Siamo all'11 luglio del
1945, il Capitano ha una medicazione sugli occhi , può solo sentire
e sta chiacchierando con altri ricoverati che occupano i letti
vicini. In quel momento non vi è nessuno del personale sanitario
nello stanzone.
Qualcuno si avvicina
silenziosamente al suo letto, gli punta una pistole al capo,
esattamente alla nuca, a distanza molto ravvicinata e preme il
grilletto. Lo sparo non è assolutamente percepito dagli altri
ricoverati non essendoci stata la detonazione è chiaro che è stata
usata una pistola con il silenziatore. I degenti avvertono che
Lorenza ha smesso improvvisamente di dialogare con loro ma non vi
danno immediata importanza, in seguito affermeranno di aver percepito
solo il rumore del sangue che cola a terra e preoccupati perchè
Lorenza non risponde ai loro richiami, avvisano il personale
sanitario.
L'assassino ha a sua
disposizione una ventina di minuti per allontanarsi dallo stanzone,
scendere le scale sino al piano terra e per uscire dall'ospedale,
magari non dall'ingresso principale ma da uno delle tante uscite
secondarie che danno nel quadrilatero delle strade che circonda il
grande edificio, posto nel centro di Savona, da cui si può andare in
tutte le direzioni.
Interviene il Dott.
Bogliolo affiancato dal collega Gallo Basteris, entrambi si rendono
conto della presenza di un foro di ingresso alla nuca e di uscita
nella regione frontale e capiscono che la morte non è avvenuta per
cause naturali.
Stranamente i poliziotti
ausiliari, all’ingresso dell’ospedale e della corsia, non hanno
notato entrare o uscire nessun sospetto.
Qualcuno, in seguito in
una deposizione verbalizzata, ha affermato che la sorveglianza
esterna sarebbe stata inutile, visto che l’omicida era già
presente all’interno dell’Ospedale San Paolo, dato che ci
lavorava .
Una ipotesi indica
Lorenza come una persona depositaria di alcuni segreti o presunti
tali, egli era stato incaricato dal proprio reparto di gestire e
custodire delle ingenti somme di denaro, la cassa del reparto.
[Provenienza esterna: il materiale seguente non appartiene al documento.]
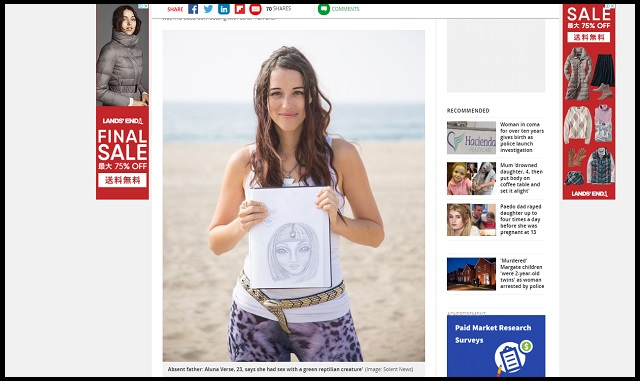
Task: Open the Paid Market Research Surveys ad
Action: [x=496, y=345]
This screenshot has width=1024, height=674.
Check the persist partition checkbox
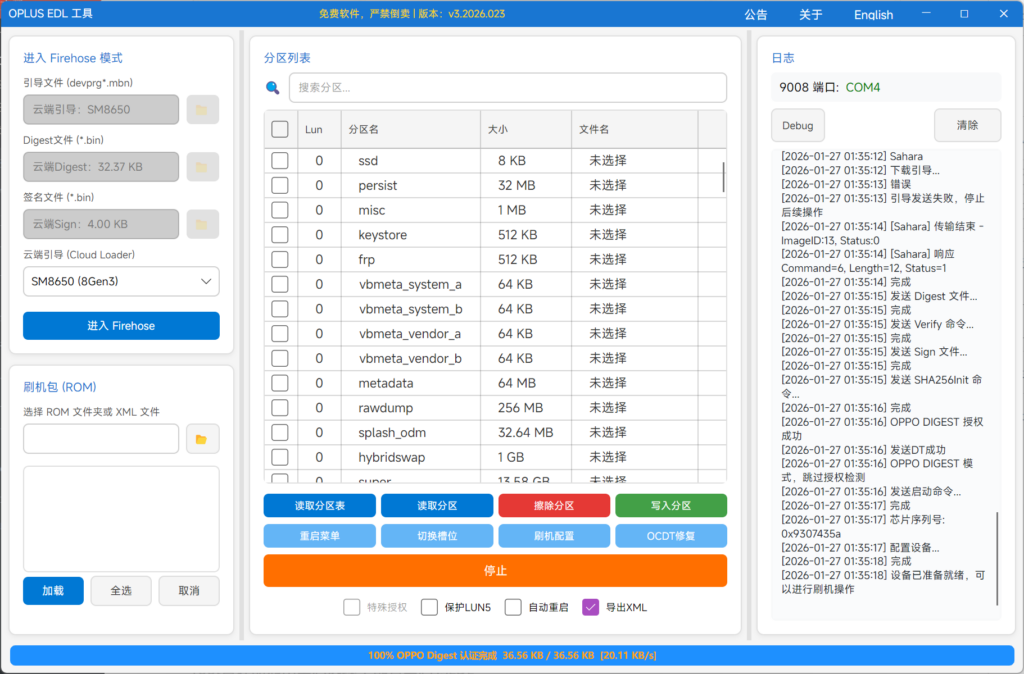coord(280,185)
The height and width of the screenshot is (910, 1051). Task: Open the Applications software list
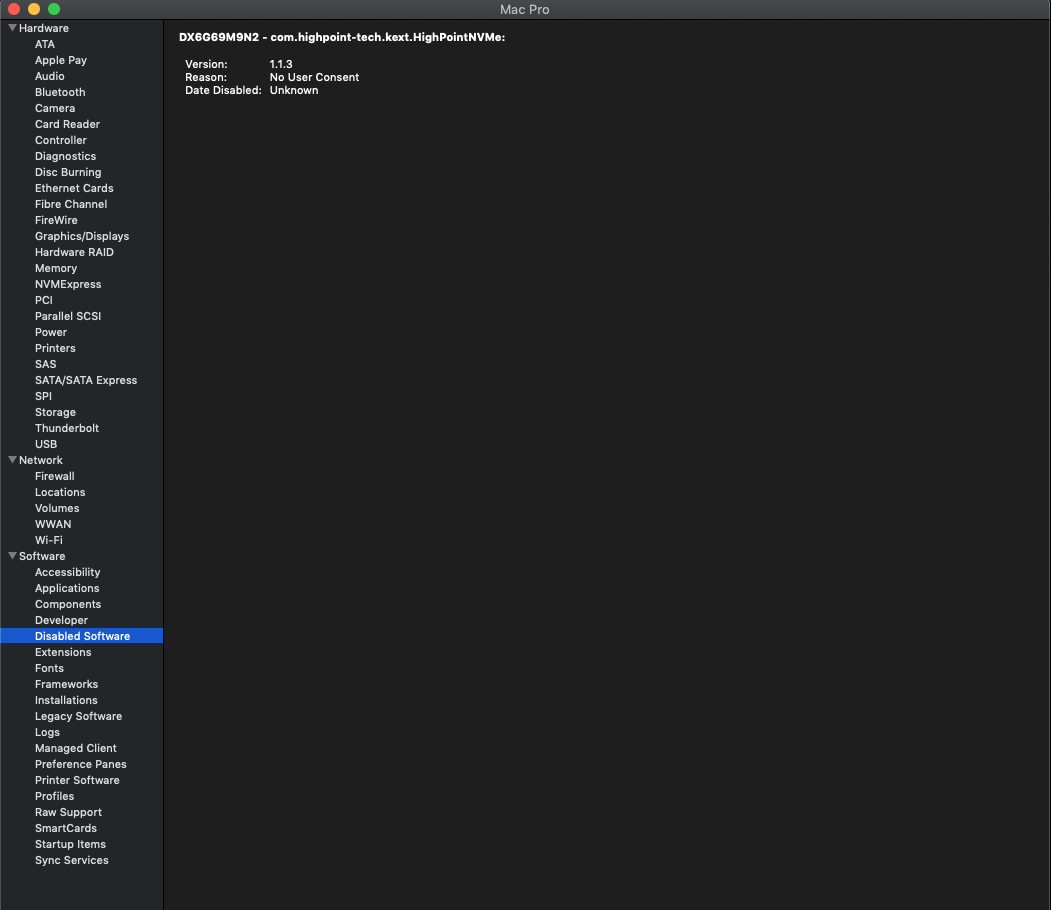[x=67, y=588]

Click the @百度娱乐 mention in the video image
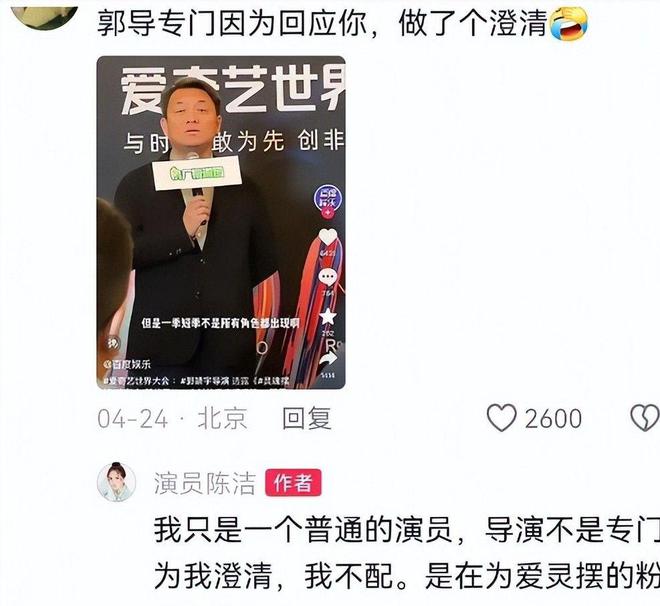point(127,364)
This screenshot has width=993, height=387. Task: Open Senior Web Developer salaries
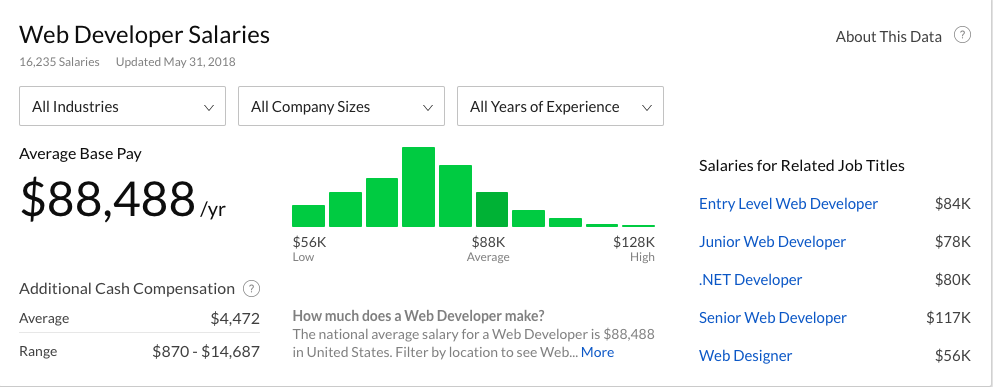coord(773,318)
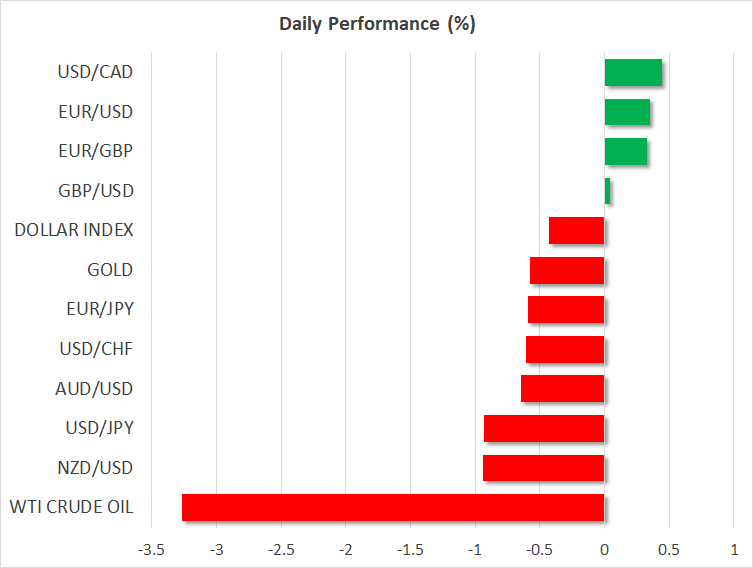753x568 pixels.
Task: Click the red GOLD bar
Action: (567, 270)
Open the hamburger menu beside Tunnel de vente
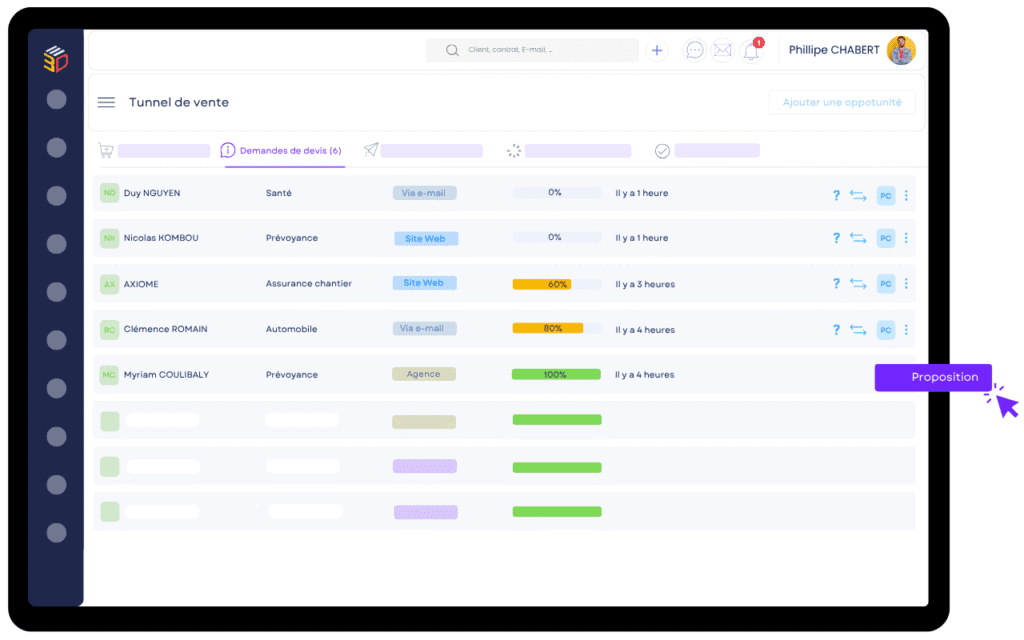This screenshot has height=640, width=1024. tap(106, 102)
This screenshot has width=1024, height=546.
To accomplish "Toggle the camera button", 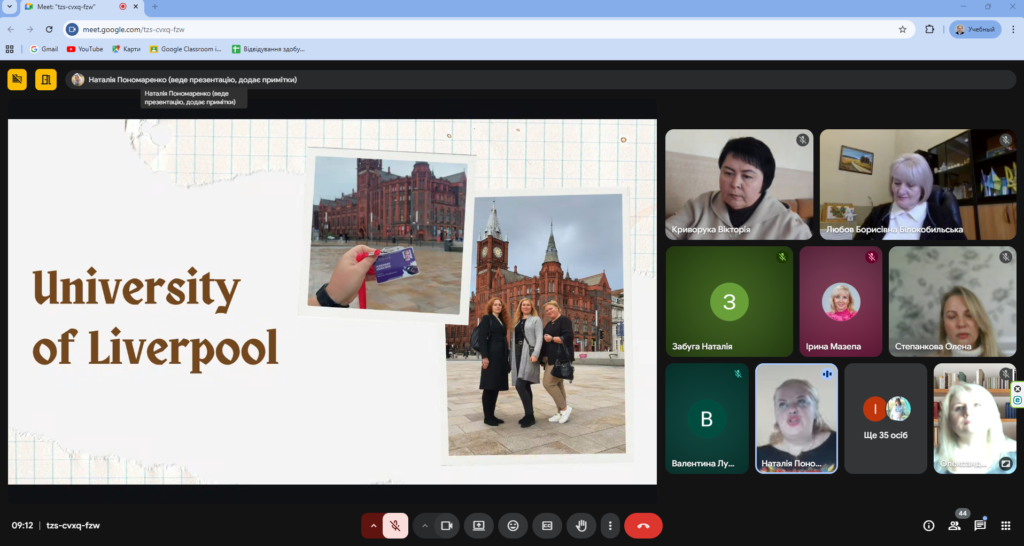I will [x=447, y=525].
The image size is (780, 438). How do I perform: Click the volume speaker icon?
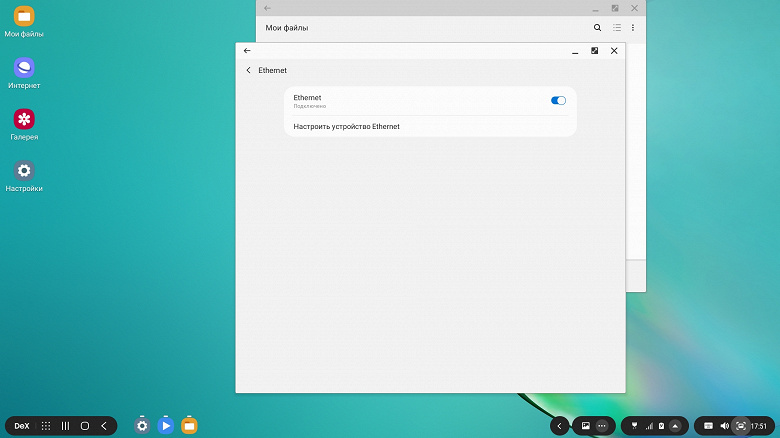(x=725, y=426)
Questi
valori dovevano partire assieme alla colonna repubblichina in
ritirata da Savona in direzione di Altare e poi per proseguire sino
a Valenza Po, ma non arrivarono mai a destinazione, ad un posto di
blocco partigiano, poco prima dell’abitato di Altare, il prezioso
carico sparì.
Forse Lorenza vide chi
aveva “confiscato” il bottino, oppure aveva barattato la propria
libertà ed incolumità consegnando il tesoretto.
Lorenza assieme a Wingler
aveva fatto parte dell'U.P.I. i servizi informativi e aveva fatto
parte delle B.B.N.N. ( Brigate Nere) in provincia di Savona, pertanto
era a conoscenza dei nomi e dei ruoli di molti doppiogiochisti che
erano presenti su diversi tavoli, perseguendo il proprio tornaconto
personale.
A qualche anno dalla fine
della guerra civile e quindi dei regolamenti di conti, un gruppo di
persone fu fermato ed identificato dai Carabinieri di Savona, mentre
stava sbancando, con attrezzi adeguati e con grande lena, un punto
preciso della rotabile che porta a Cadibona, quasi come se cercassero
un tesoro.
Quella rotabile l’aveva
a suo tempo percorsa, anche Il Capitano Lorenza con la colonna in
ritirata, lungo la quale era sparita la cassa del reparto. I
carabinieri identificarono le persone come ex partigiani e come ex
repubblichini, il denaro a volte unisce persone diverse tra loro. Le
indagini sull'omicidio di Lorenza non portarono a nulla, tranne che a
sparare era stata una pistola con silenziatore.